Your speculation of a "spiritual awareness" as distinct from an awareness in human form is an interesting speculation, but is still necessarily only that and no more. (It may well be true however, but it does not contradict the astronomer's thought experiment, since a spiritual existence apart from a material body can be considered as life, not death.)

The supposed distinction between mind and matter has puzzled and challenged the greatest philosophers, but it is all bunk. The notion that a human is a sluggish material vehicle piloted by a little controller sitting in a cockpit just behind the eyes is an illusion that has caused a great deal of trouble in the past (and continues to do so in the present.)

Thank you for posting your excellent comment. x

Anadroid said...

wow this is really interesting. you know I think that when humans are extinct other life, plants and animals will go on living...just because we won't be there to see it does'nt mean the other creatures will cease to exist and also before people evolved i'm sure the universe still existed...I don't really know i'm not exactly good at putting my thoughts into words. Although these ideas are obviously well thought out and I admire the philosophers who thought them up they do seem a little self centred like without us nothing exists. if a tree fell and there was no one there but a deaf person I think the tree would make a sound and I believe it would be the same if there was no one there at all.Just my opinions on this
btw I love love love this blog I told my friends to bookmark it :)
P.S. have you heard the saying that Totalitarianism is when Idealism meets Power?

Aimee said...

To anadroid: Yes the philosophers do seem a lil bit self-centred, a bit human-centric.
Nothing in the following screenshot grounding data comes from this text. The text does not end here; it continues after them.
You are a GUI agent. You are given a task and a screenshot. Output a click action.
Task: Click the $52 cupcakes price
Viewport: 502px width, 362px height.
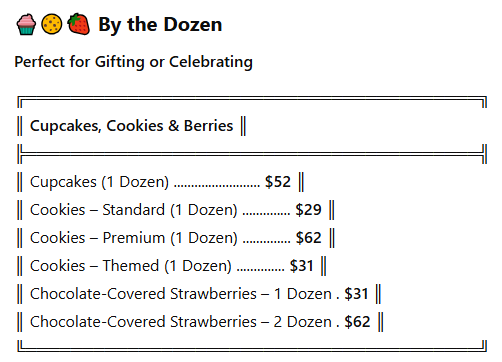tap(278, 182)
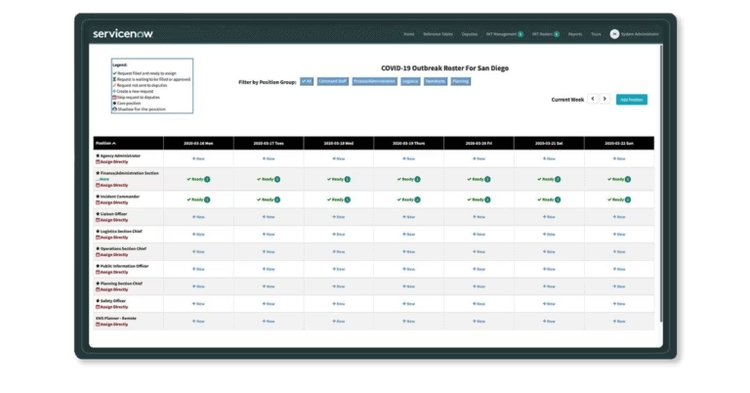Go to next week with right chevron
Image resolution: width=750 pixels, height=393 pixels.
point(605,99)
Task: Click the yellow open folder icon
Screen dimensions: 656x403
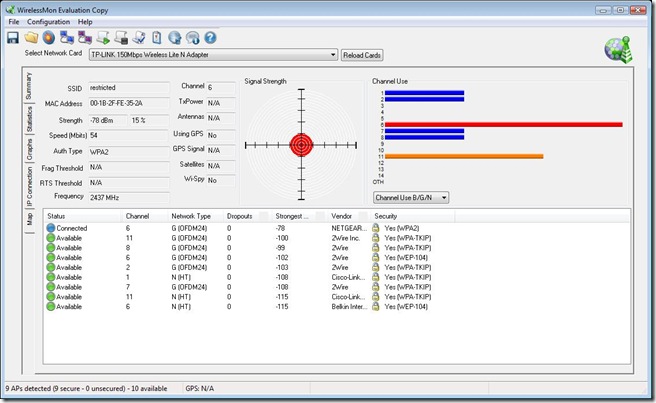Action: 31,38
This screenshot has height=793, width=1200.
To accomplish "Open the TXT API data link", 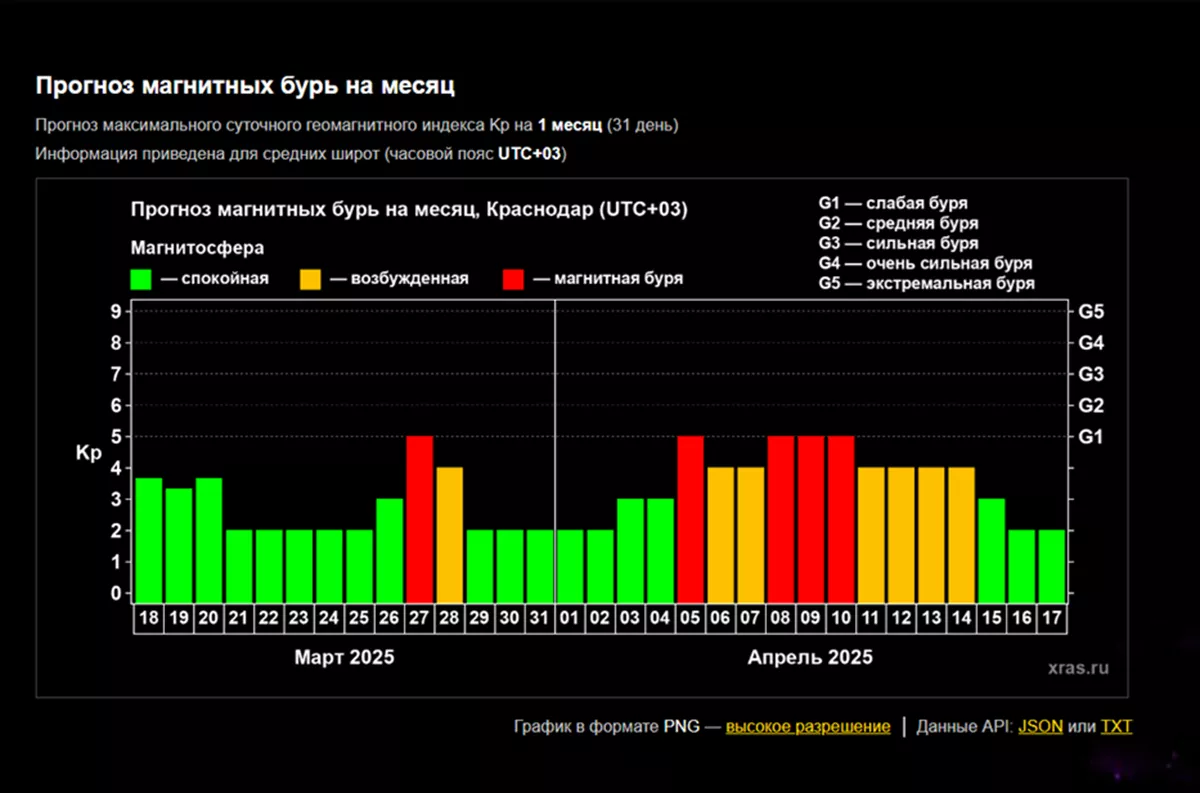I will point(1116,727).
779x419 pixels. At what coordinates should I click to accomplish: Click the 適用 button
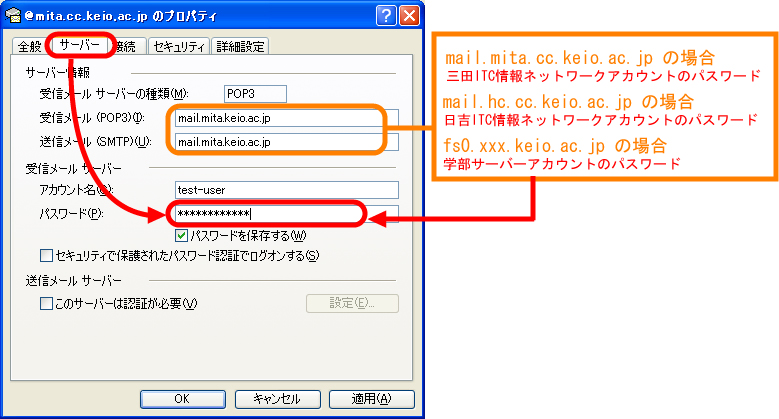(x=372, y=399)
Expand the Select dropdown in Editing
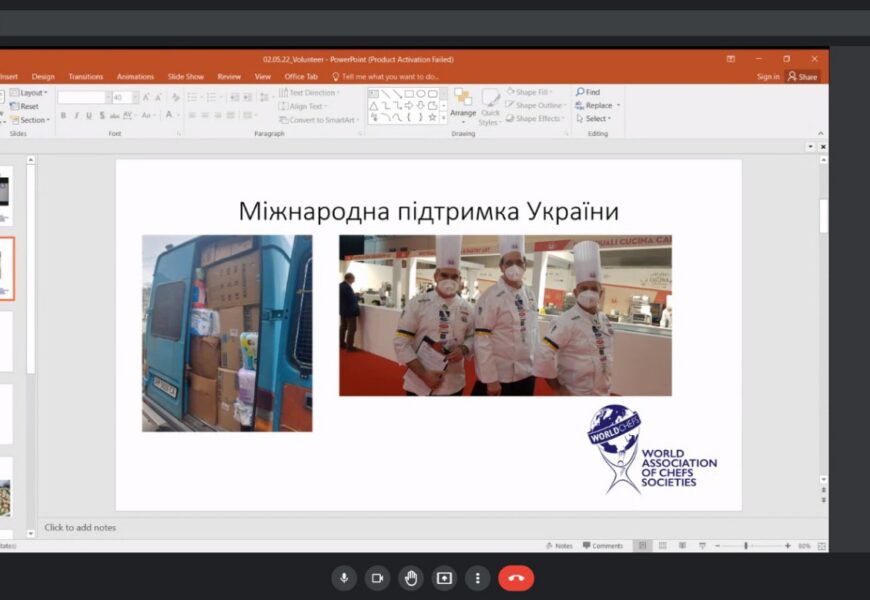Viewport: 870px width, 600px height. click(x=596, y=119)
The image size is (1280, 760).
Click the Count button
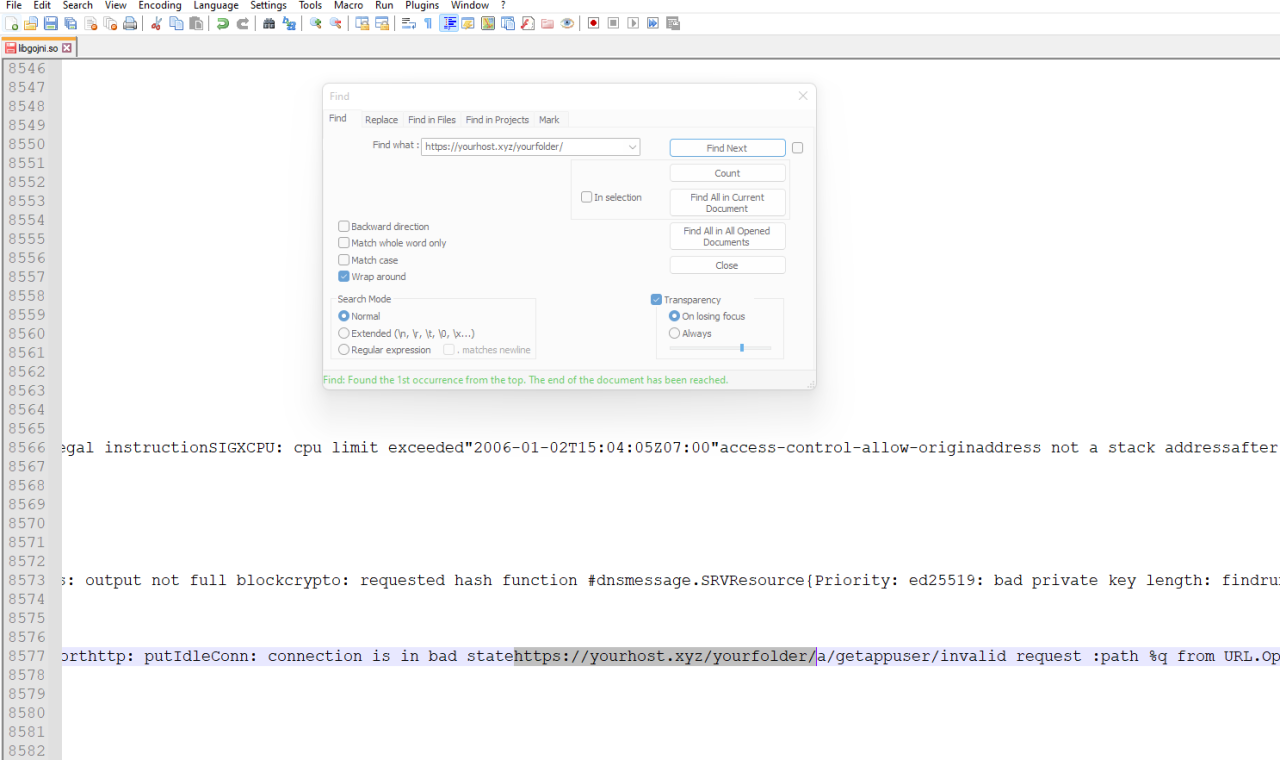pyautogui.click(x=727, y=174)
But the philosopher is asking the question, "How do we know what we know?" and to answer that you first have to ask, "What do we actually know?"

It may be that the animals will still be around when we're extinct, but you and I would never know about that. We can imagine it, and we can imagine what it's like to be a fox or a dinosaur, but that's not the same as KNOWING what it's like.

We can never have their experience as our own.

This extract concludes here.